Pour rappel, la pair-aidance est une « dynamique d’intervention fondée sur la ressemblance entre l’individu portant le rôle d’intervention et celui portant le rôle de bénéficiaire », est-il expliqué dans un document gouvernemental. Ce statut, en France, n’est encore soumis à aucun cadre juridique, ainsi les signataires maintiennent qu’il est primordial que le sujet fasse l’objet d’un travail de fond en amont et de recommandations spécifiques qui permettront d’établir un statut juridique et un décret de compétence pour les pair-aidants.
« La pair-aidance ne devrait pas entrer par le soupirail de la précarité, mais par la grande porte », appuie le Dr Alain Mercuel, psychiatre au centre hospitalier Sainte-Anne. Au-delà de ce point central, il en va également de la responsabilité des intervenants qui accompagnent les grands précaires et de la qualité des soins. « Chaque acteur qui contribue à l’acte médico-social a une responsabilité, et les patients aux troubles psychiques méritent une équipe formée et solide apportant des soins de qualité », ajoute le Pr Jean-Louis Senon, professeur des universités en psychiatrie à l’Université de Poitiers. Bien que des formations existent, la fiche de poste du pair-aidant, elle, n’existe pas : « ce n’est pas une question de légitimité ou de rôle, seulement de réglementation et d’encadrement des responsabilités, et des droits et devoirs du pair-aidant », précisent tous deux le Pr Senon et le Dr Mercuel ajoutant que « le statut juridique ne permet pas de protéger seulement l’accompagné, mais aussi le pair-aidant et les équipes intervenantes. »
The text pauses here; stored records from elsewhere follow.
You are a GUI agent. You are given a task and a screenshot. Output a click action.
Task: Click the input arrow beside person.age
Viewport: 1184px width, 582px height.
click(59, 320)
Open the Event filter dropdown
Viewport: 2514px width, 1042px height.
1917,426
Les Drs Mercuel et Halimi, et le Pr Senon, ont été soutenus par la Conférence des présidents de commission médicale d’établissement (CME) de CHU et la FNAPSY (Fédération nationale des patients en psychiatrie) dans un communiqué de presse daté du 17 janvier 2024 sur ce désaccord particulier, n’engageant en rien leur position quant aux recommandations dans leur ensemble.
La HAS, quant à elle, a annoncé la mise en route pour 2024 d’un groupe de travail sur la pair-aidance en médecine, les trois signataires, dans leur lettre, avaient demandé plus spécifiquement un travail sur la pair-aidance en psychiatrie.